Yuni Kim
Assistant News Editor
“Reading week was way too early and I feel like I accomplished nothing.”
Amber Downing, a first-year York sociology student, said the timing of this year’s fall co-curricular week, or reading week, left students with too much time and too little to do.
“[The school year] was only three weeks in. Now everything is due this week,” said Downing. “If it was held last week or even the week before, that would have been more helpful.”
Norma Sue Fisher-Stitt, associate vice-president of academic learning initiatives, explained that the early reading week was scheduled to offer extra support for first-year students.
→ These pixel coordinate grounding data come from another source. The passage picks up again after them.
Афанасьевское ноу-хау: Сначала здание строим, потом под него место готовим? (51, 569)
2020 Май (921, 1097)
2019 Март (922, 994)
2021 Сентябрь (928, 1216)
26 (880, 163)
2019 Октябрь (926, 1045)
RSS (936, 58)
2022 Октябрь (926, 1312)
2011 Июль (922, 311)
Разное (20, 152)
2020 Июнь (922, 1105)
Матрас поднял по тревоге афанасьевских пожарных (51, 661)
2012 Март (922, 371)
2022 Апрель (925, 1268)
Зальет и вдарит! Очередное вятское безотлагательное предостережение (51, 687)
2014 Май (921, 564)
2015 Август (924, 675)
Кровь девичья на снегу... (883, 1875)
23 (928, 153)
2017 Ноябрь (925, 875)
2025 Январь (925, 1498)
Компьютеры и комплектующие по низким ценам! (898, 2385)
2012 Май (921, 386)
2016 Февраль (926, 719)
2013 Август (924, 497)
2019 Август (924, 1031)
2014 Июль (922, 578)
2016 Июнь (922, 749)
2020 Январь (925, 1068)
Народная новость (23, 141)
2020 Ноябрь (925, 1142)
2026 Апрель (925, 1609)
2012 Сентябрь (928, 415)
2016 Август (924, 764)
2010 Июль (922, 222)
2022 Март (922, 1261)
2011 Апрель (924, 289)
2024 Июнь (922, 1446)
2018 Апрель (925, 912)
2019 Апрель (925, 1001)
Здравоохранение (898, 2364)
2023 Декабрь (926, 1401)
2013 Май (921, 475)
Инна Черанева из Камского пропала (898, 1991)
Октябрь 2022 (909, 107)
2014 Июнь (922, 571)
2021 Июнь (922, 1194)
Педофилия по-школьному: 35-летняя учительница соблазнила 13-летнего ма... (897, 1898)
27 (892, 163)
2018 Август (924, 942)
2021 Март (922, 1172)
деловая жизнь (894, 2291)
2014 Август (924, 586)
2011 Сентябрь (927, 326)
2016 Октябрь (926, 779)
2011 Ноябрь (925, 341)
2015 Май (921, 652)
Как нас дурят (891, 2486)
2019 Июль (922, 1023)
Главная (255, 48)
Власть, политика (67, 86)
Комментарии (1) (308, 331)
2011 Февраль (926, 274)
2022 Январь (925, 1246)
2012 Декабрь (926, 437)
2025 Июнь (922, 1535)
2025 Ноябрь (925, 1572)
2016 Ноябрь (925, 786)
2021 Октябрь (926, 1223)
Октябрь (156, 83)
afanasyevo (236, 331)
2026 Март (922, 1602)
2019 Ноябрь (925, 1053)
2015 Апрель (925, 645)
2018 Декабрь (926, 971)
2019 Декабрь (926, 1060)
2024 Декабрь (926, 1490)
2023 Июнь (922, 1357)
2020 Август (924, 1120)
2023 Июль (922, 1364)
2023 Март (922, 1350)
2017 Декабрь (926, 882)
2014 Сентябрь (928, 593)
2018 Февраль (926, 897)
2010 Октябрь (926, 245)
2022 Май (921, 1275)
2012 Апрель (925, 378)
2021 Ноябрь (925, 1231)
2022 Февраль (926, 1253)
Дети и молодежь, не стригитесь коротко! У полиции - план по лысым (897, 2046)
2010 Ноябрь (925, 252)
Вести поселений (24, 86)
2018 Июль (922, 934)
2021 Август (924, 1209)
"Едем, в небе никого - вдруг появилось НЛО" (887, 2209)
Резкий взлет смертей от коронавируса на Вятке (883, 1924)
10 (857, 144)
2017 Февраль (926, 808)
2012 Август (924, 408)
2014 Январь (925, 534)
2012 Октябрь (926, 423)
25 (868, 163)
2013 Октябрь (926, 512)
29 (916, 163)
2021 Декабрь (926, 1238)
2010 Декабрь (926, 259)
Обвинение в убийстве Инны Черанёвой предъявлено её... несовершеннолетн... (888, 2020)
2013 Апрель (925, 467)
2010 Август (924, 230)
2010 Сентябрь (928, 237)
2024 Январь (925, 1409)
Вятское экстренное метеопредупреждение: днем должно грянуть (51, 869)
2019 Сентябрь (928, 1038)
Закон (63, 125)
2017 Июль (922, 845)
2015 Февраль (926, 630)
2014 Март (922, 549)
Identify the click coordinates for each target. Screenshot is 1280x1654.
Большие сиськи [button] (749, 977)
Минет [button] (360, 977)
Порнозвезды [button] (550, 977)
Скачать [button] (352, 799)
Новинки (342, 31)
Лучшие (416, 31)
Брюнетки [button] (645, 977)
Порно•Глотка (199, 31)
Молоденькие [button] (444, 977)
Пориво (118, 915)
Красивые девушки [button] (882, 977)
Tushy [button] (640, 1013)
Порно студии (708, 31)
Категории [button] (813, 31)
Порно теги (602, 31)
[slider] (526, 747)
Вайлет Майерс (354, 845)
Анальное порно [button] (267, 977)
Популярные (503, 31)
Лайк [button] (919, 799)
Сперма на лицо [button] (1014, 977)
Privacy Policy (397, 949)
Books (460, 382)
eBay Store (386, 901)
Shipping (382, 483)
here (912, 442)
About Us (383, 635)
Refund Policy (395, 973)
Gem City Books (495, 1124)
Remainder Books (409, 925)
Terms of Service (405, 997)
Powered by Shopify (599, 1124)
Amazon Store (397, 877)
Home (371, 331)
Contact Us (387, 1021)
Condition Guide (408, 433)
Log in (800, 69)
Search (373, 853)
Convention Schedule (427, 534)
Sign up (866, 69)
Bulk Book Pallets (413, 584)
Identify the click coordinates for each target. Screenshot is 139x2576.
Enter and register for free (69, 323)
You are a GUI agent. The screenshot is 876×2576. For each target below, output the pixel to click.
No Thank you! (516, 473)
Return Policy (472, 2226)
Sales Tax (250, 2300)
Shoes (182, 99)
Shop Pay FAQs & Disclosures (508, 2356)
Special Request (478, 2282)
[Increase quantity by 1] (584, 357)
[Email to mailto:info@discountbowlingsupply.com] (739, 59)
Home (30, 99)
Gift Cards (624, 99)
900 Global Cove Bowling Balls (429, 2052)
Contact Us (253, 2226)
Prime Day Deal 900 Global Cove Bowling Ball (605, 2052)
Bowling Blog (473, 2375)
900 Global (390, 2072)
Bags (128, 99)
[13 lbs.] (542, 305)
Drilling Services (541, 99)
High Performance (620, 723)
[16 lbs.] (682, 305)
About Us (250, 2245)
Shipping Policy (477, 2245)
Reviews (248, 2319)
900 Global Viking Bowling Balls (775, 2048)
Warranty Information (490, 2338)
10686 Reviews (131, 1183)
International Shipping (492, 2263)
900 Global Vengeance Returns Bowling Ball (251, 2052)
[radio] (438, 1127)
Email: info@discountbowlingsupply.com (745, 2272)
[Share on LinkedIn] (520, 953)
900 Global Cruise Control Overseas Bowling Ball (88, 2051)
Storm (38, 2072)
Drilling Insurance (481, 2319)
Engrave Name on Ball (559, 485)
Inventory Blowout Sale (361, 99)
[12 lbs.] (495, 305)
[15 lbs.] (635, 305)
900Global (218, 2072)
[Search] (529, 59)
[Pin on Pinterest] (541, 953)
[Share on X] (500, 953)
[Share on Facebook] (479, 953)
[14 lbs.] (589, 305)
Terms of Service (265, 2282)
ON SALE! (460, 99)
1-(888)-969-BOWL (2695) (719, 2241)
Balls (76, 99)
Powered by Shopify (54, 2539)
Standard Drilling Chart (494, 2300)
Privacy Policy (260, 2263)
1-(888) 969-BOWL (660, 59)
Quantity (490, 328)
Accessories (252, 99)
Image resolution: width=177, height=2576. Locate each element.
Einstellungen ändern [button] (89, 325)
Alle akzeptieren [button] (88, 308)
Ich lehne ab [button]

“This is when first-year students make transitions into university, and it can be a bit of a jolt,” she said. “I suspect that what works best for first-years doesn’t work for the senior students, but my concern is that if [first-year students] are running into trouble, we’d be coming to their rescue too late.”
According to York history professor Craig Heron, the issue affects not only students, but faculty members as well.
“This subject came up in the Liberal Arts & Professional Studies faculty’s (LA&PS) history department council meeting,” Heron wrote to Excalibur. “Several faculty members expressed concern that the momentum of teaching is broken by a week off after only four weeks of classes.”
During that meeting, a unanimous resolution was passed to request York administration to move the one-week break in classes to a later date in the fall semester. This motion, Heron said, is to be circulated to other LA&PS departments to garner more support for this policy change.
Heron said he brought up the issue at a senate meeting Oct. 28, and explained that many faculty members agreed a later reading week would have been more productive for both students and faculty.
“I asked whether, after two years of the experiment, York’s administration was assessing the usefulness of a break in classes in early October rather than later in the term when it could be of much greater help to students trying to juggle jobs, essays and midterms,” he said.
“I spoke […] more informally to colleagues, and got the unanimous response that the October class break is too early.”
Even though co-curricular week was held relativelt early in the semester, some students, like second- year communications major Crystal Kam, still managed to make good use of the extra time.
“I still did get a few things done, though not as much as I would have liked to,” she said.